GRANT: Jason Blocher’s livelihood each year largely depends on the weather in February and March. He’s the third generation in his family to run Milroy Maple Farms in Somerset County, on Pennsylvania’s southern border, just a few miles from Maryland.
BLOCHER: You can’t outguess Mother Nature, and she controls everything in this business.
GRANT: It takes warm days and cold nights to get sap flowing through a sugar maple.
GRANT: They start drilling tap holes in the trees when daytime temperatures get in the 40s, and nights are still below freezing. When Blocher was a kid, they would tap in late February and early March. But he says that’s changed in the past ten years. Now, they usually tap earlier as much as month earlier. And the timing is more erratic.
Like most producers, Blocher remembers the winter of 2012 there was a thick layer of snow in his maple forest. And then, right as syruping was starting, temperatures shot up into the 80s it was the warmest March on record.
BLOCHER: So we went from fighting our way through three or four feet of snow, and anticipation of a very good season, because of that heavy snow pack, to one of our poorest seasons we have on record because we had such a drastic change in the weather from cold, deep snow to too warm and in a matter of two weeks to three weeks, it ruined our season.
GRANT: Milroy Farms wasn’t alone. Syrup production around the northeast U.S. was down 40 percent in 2012.

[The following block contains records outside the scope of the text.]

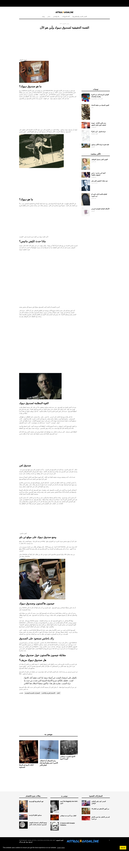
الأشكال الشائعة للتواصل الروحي (100, 209)
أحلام (58, 693)
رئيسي (67, 23)
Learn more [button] (61, 847)
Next (80, 748)
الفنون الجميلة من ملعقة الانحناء (100, 105)
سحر (49, 16)
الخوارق (64, 23)
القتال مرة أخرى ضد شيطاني (68, 816)
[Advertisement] (48, 44)
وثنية (43, 16)
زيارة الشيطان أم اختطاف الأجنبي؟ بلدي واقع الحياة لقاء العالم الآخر (49, 763)
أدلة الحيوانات (66, 16)
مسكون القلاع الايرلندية (35, 815)
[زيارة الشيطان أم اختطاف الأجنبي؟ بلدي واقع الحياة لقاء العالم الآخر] (49, 749)
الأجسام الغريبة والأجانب (48, 693)
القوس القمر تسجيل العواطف (99, 159)
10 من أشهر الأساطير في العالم (100, 809)
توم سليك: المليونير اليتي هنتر (99, 181)
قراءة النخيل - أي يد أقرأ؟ (98, 131)
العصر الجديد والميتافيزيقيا (79, 16)
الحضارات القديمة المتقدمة (32, 693)
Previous (16, 748)
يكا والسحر (56, 16)
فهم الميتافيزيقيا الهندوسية (36, 801)
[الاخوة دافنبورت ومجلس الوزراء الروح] (69, 747)
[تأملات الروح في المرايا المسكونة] (28, 751)
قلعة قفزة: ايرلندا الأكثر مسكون (100, 144)
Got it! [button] (123, 847)
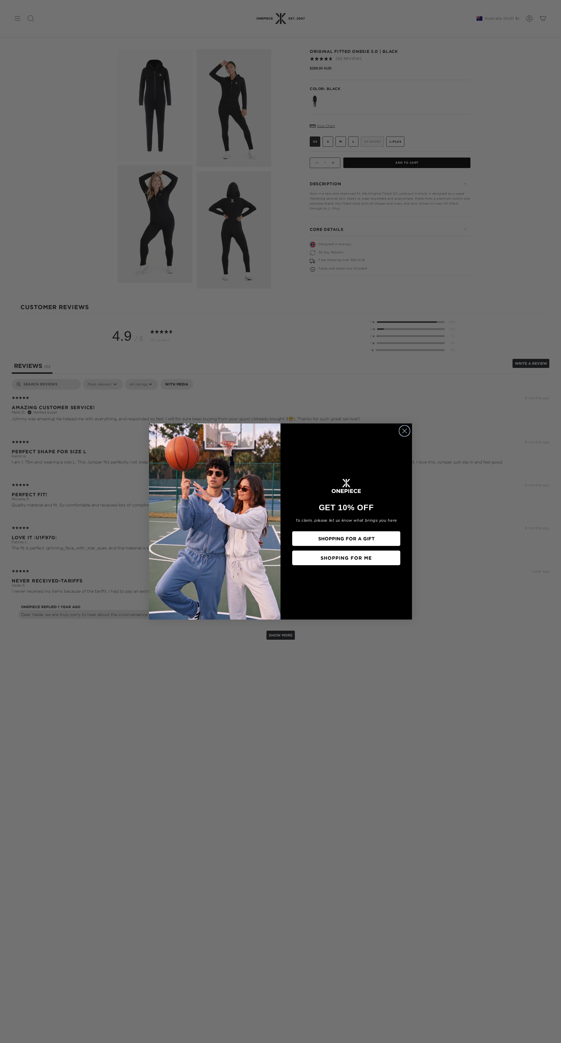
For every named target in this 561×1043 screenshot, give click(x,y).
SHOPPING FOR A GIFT (346, 538)
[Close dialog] (404, 431)
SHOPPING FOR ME (346, 558)
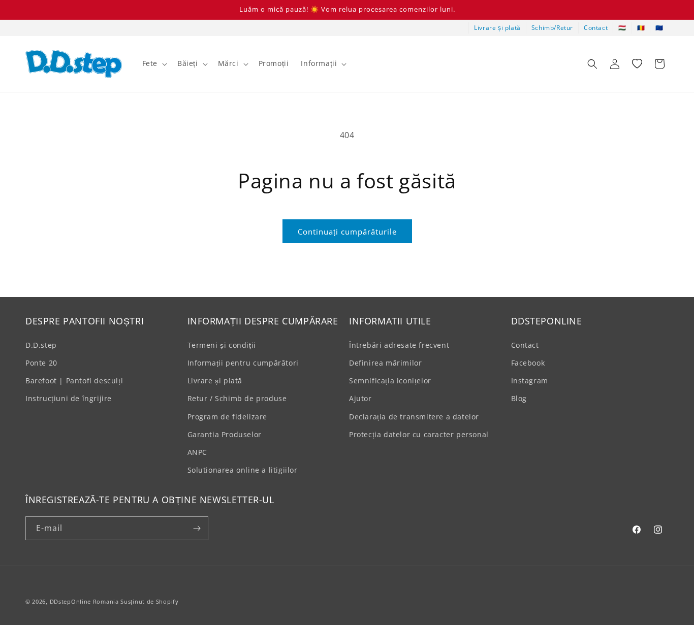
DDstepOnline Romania (84, 601)
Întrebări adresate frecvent (399, 345)
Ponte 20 (41, 363)
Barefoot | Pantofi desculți (74, 380)
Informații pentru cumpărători (243, 363)
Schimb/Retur (552, 27)
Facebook (528, 363)
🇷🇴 (641, 27)
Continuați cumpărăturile (347, 231)
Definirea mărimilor (385, 363)
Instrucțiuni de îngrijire (68, 398)
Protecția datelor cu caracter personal (419, 434)
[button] (153, 63)
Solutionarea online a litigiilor (242, 470)
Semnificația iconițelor (390, 380)
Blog (519, 398)
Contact (596, 27)
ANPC (197, 452)
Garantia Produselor (224, 434)
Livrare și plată (497, 27)
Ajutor (360, 398)
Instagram (529, 380)
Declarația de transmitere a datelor (414, 416)
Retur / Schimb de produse (237, 398)
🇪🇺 (659, 27)
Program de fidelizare (227, 416)
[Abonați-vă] (196, 528)
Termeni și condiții (221, 345)
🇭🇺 (622, 27)
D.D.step (41, 345)
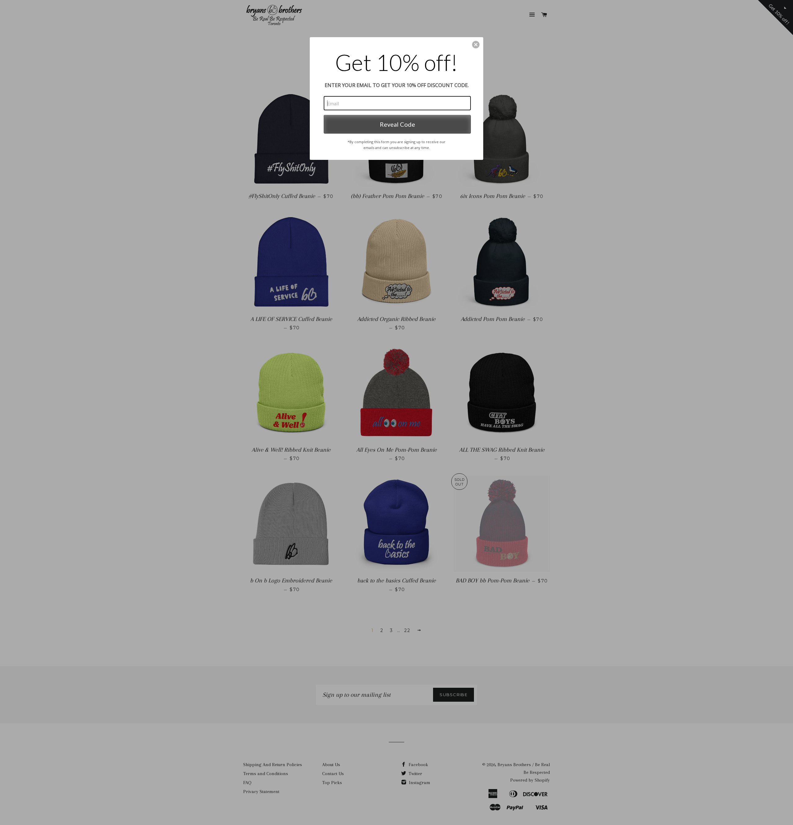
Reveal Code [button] (397, 124)
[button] (476, 44)
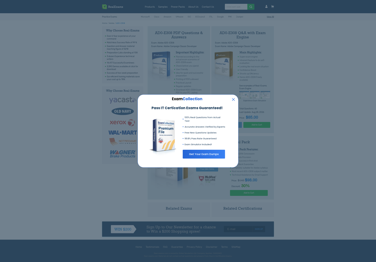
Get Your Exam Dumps (204, 154)
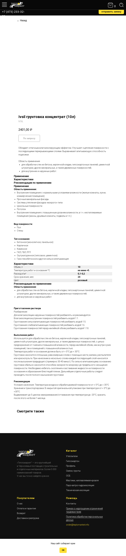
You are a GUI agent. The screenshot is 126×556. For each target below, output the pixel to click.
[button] (111, 11)
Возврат (21, 513)
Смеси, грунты (73, 471)
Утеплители (72, 456)
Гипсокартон (72, 461)
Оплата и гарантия (26, 508)
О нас (20, 503)
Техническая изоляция (77, 490)
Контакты (71, 503)
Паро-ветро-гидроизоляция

Erratic years like that aren’t a surprise to Dave Cleaves. He’s the climate change advisor at the U.S. Forest Service, which means he’s often the bearer of bad news.
CLEAVES: God, in this job I’m in, people hate to see me coming. They run like hell.
GRANT: About fifteen years ago, the Forest Service published what’s called the Climate Change Tree Atlas. And what it found didn’t look good for sugar maples in the Northeast.
CLEAVES: We will see it gradually disappear. Or become less prominent.